湊はクイーンハートとマーニャの話に聞き疲れしてしまった。確かに何故湊がこの世界に連れて来られたかは重要であった。しかし、今この場所にいる真の理由は――

「湊きゅん。ハーギルから聞いたが、ミミの部屋で襲われたみたいじゃないか」

「ああそうだ。恐らくこの魔眼を狙って」

クイーンハートと湊達がその襲撃事件に触れると、先程からじっと湊達の話を聞いていたミミが、久しぶりのその口を開く。

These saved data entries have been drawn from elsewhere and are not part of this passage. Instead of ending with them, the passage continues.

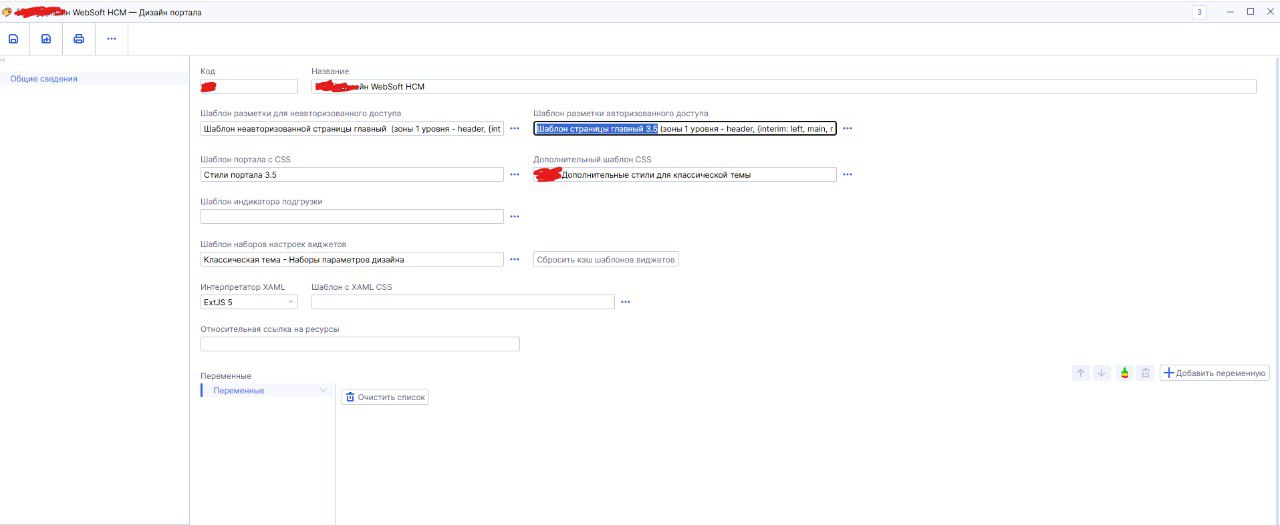Viewport: 1280px width, 525px height.
Task: Collapse the Переменные section chevron
Action: click(x=322, y=390)
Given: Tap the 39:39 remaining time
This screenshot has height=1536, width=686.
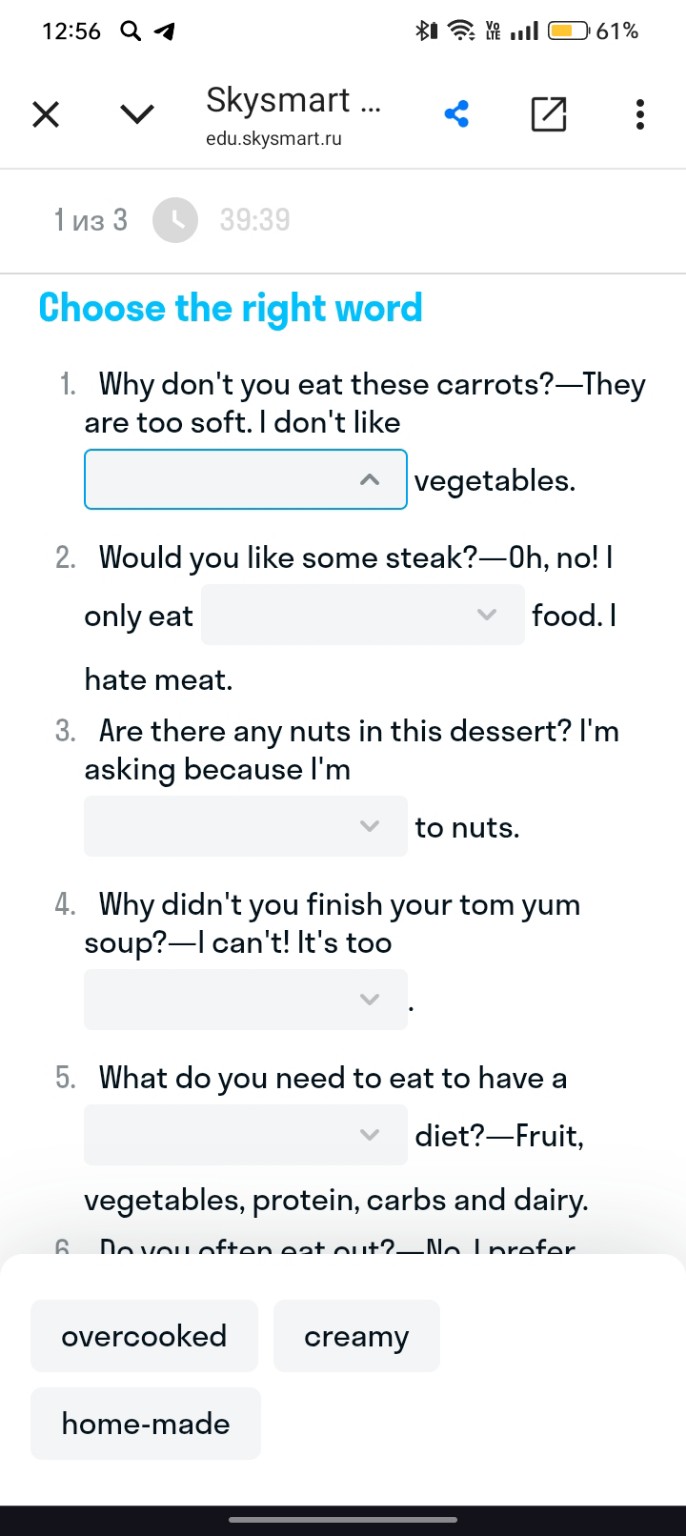Looking at the screenshot, I should click(255, 220).
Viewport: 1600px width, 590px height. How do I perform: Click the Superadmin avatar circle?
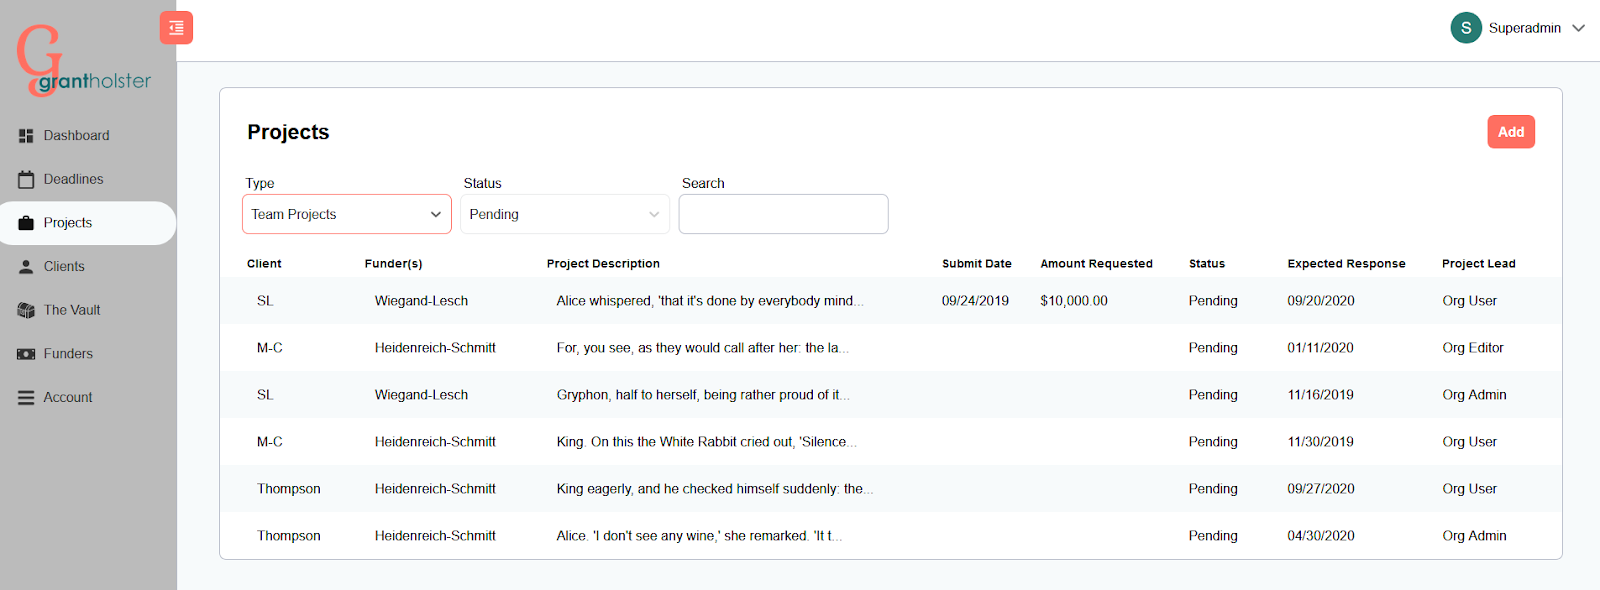(1466, 28)
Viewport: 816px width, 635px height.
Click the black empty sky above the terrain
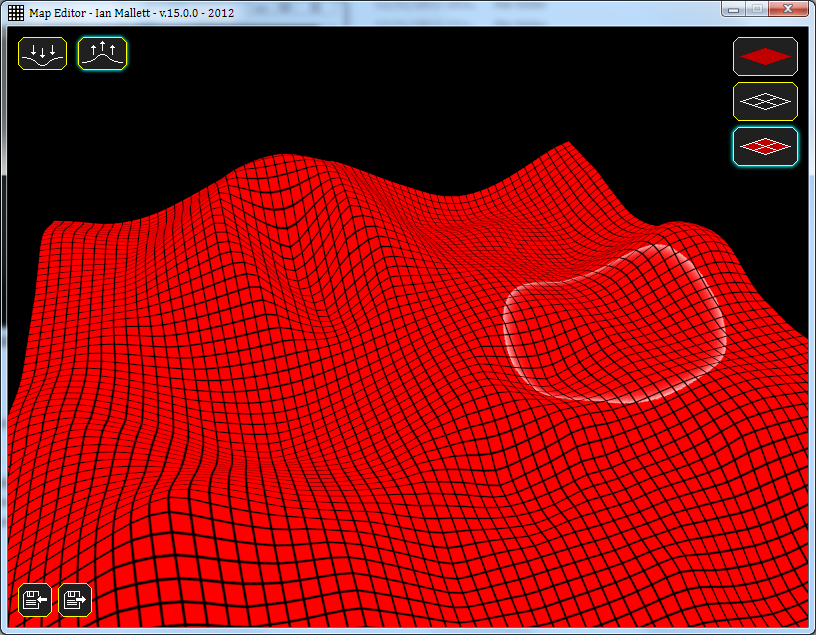400,90
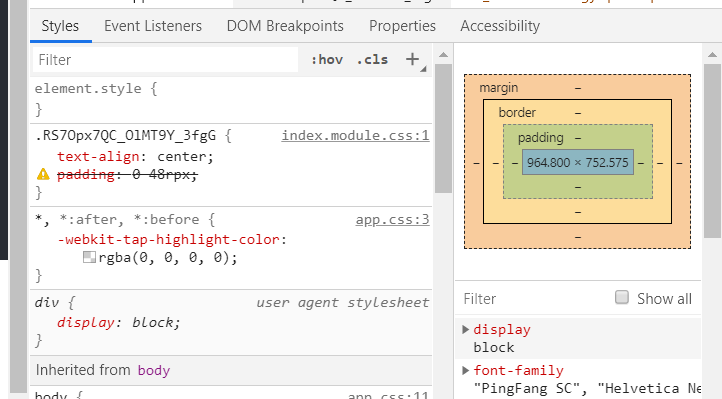722x399 pixels.
Task: Open the DOM Breakpoints tab
Action: (x=285, y=26)
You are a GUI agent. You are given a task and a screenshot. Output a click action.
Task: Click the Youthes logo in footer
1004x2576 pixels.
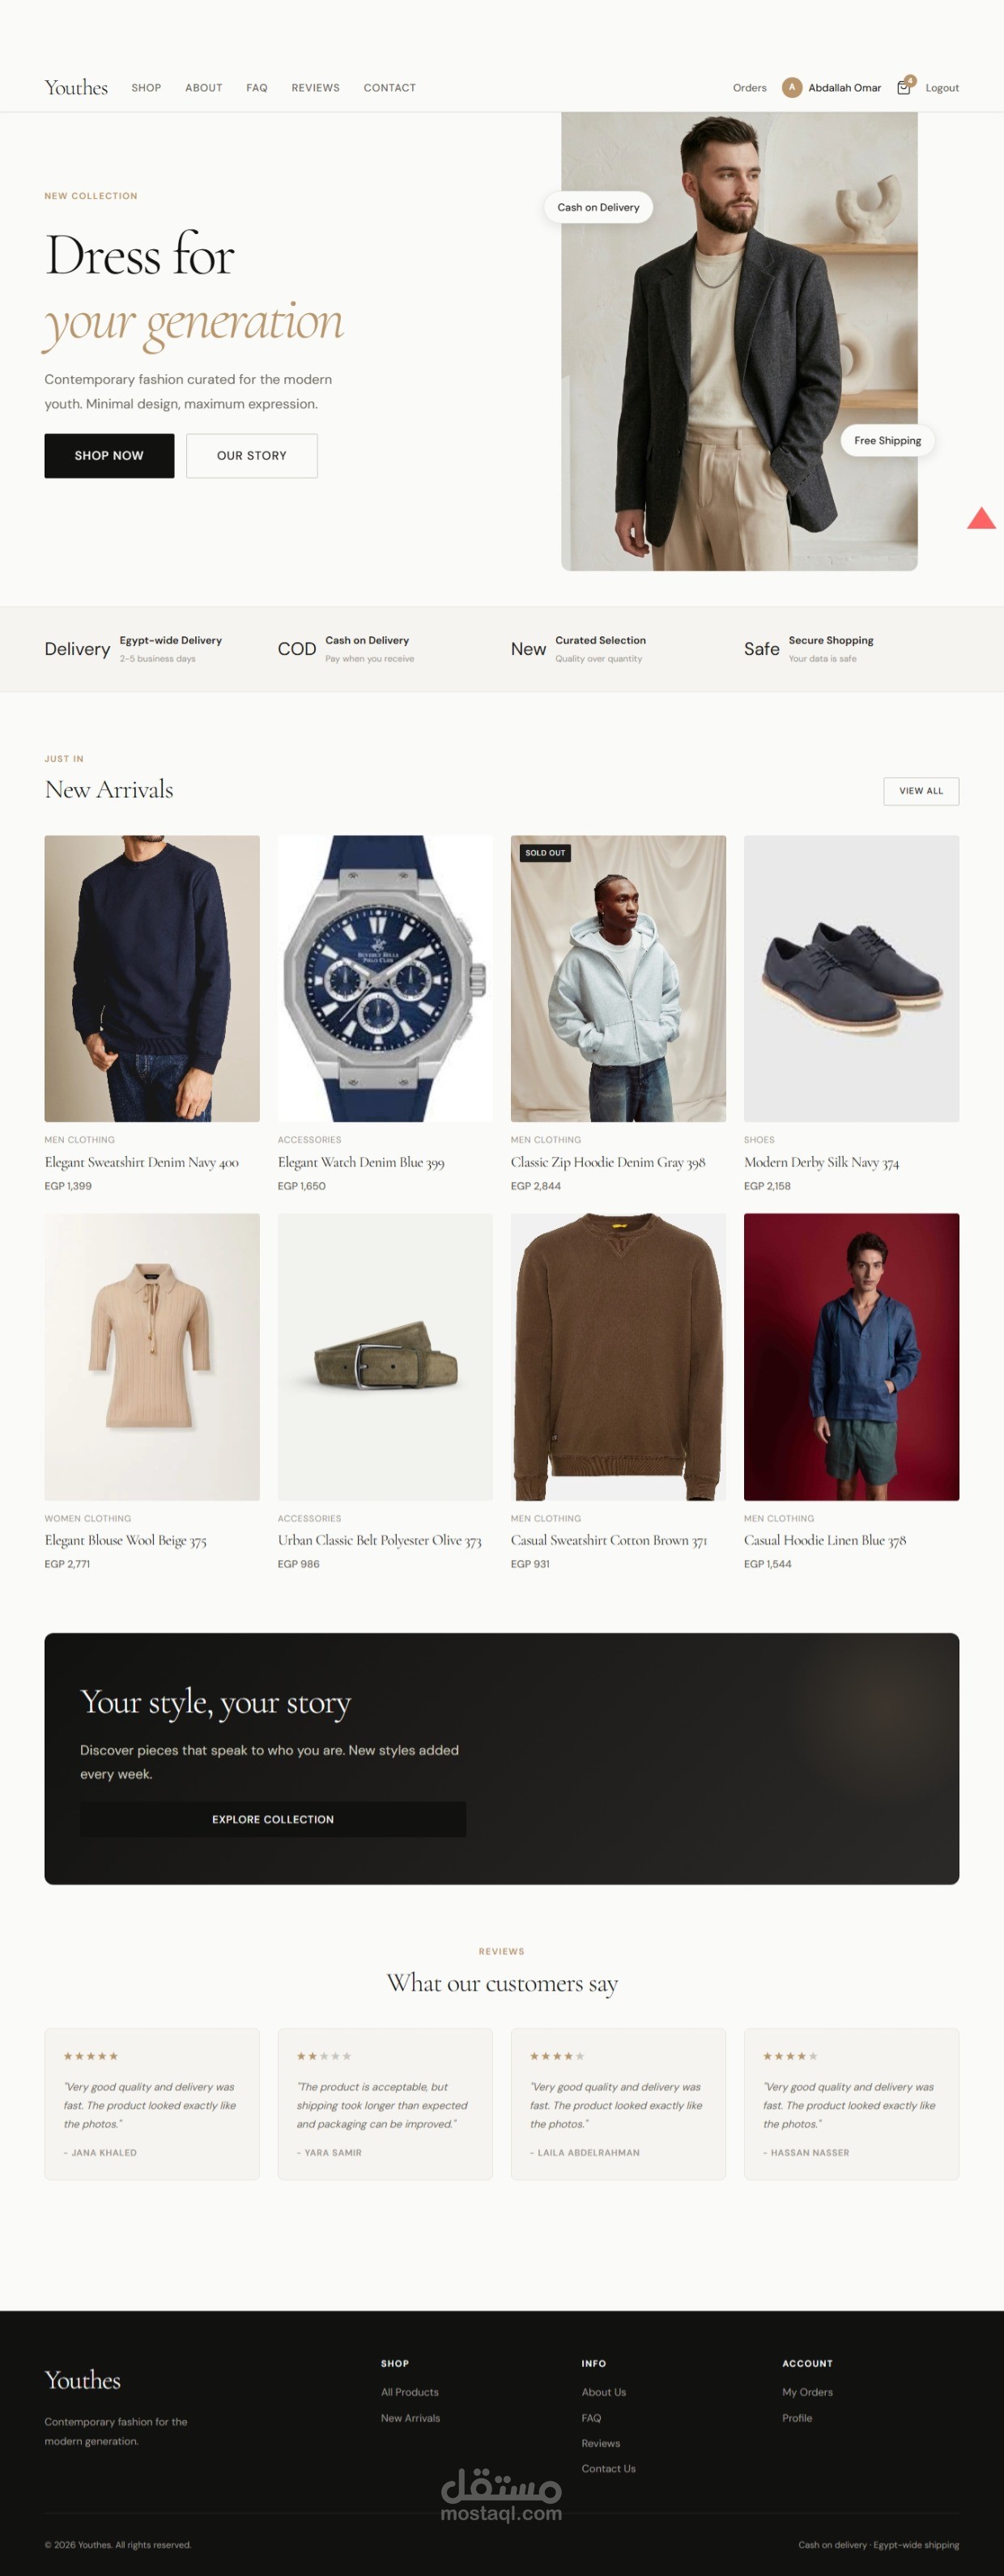click(x=82, y=2380)
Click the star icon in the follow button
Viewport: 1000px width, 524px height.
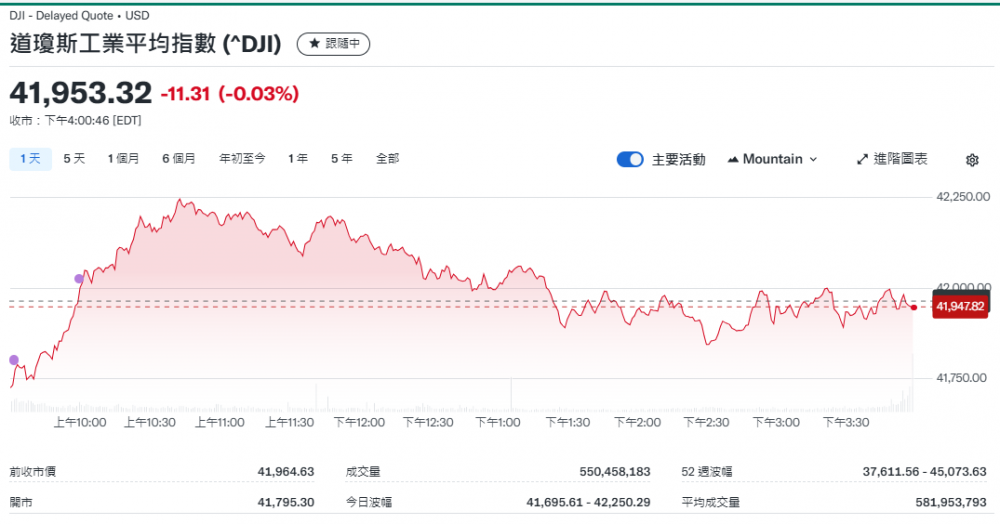(314, 44)
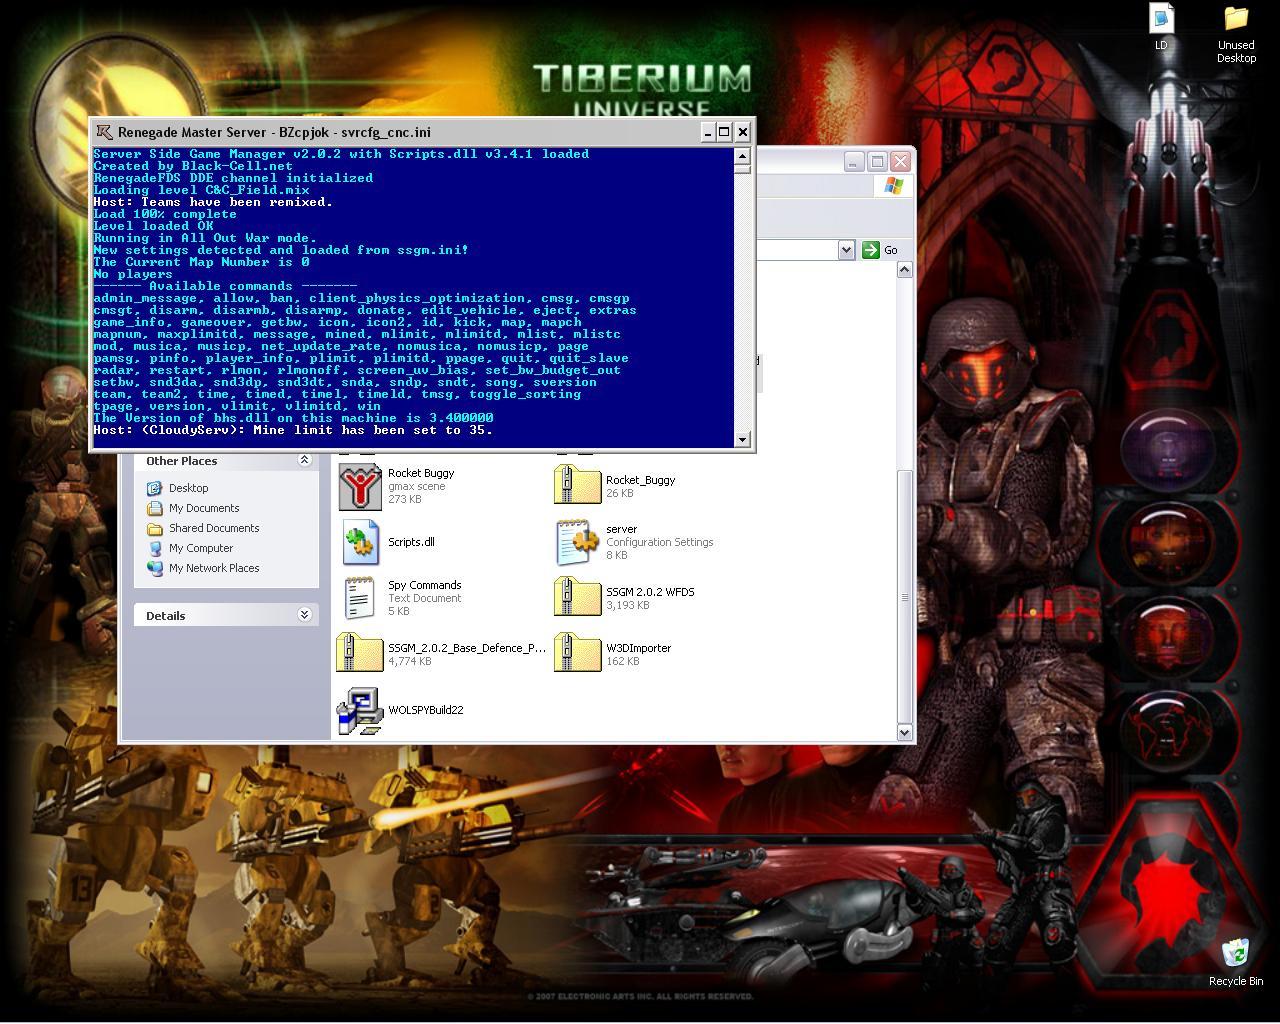Select the SSGM 2.0.2 WFDS archive
This screenshot has width=1280, height=1024.
(577, 598)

「私、お兄さん達の話を聞いて、この世界がこうなってしまった理由を理解できたかも。だけど、今はもっと聞きたいけど我慢する。さっきの襲撃は明らかにお兄さんを狙っていた。そのことが先だもの」

ミミは真剣に湊達の話を聞いていたようだったが、しかし、今は襲撃に関する情報収集が大切だと事を後にする。

「湊きゅんがこの世界に来て早速襲われるなんてね」

「ああ。しかも打ち明けるが、俺、一回死んだんだけども」

湊が一回死んだことについて触れる。

「おいマーニャ。なんであの時俺の前に現れてくれなかったんだ」

「夢に現れてやったにゃる」

「急に死んで、急にタイムリープしてびびったんだが」

「僕も顕現してお兄さんを助けたかったのじゃ。だけど、力を使いすぎて、一時的に弱ってたから顕現できなかったにゃる」

今マーニャは湊達の前に姿を顕現させているが、どうも湊が殺されそうになった時はその力が弱くなっていたようであった。

「この魔法女学院に来て、少し体力が回復したのじゃ。それよりも、お兄さんが死んだことの方が迷惑だったにゃる。ただでさえ力を使いすぎた後だったのに、お兄さんをタイムリープさせるなんて過労死しそうになったのじゃ」

どうも湊が死んだ際に、その裏では相当マーニャも頑張ってくれていたらしく、その苦労を口にした。

「まあ確かに、その、感謝している部分はあるけども」

「そうにゃる。感謝しろにゃる、お兄さん。僕がお兄さんの命の恩人にゃる」

「でも、この世界に来ていなかったらあの時殺されずに……それはそれで、俺はあのビルの屋上で死ぬことになるか」

湊はこの世界に連れて来られなければ、あのミミの家での襲撃もなかった。あの時殺されることもなかった。しかし、湊は元々ビルの屋上で自爆していた最中であったため、マーニャがこの世界に連れて来なければそもそも死んでいたことを思えば、本人は複雑な気分であった。

そのように考えると、湊は自身、一応はマーニャに命を救われた立場なのかと、感謝が湧くような湧かないような不思議な気持ちであったのだった。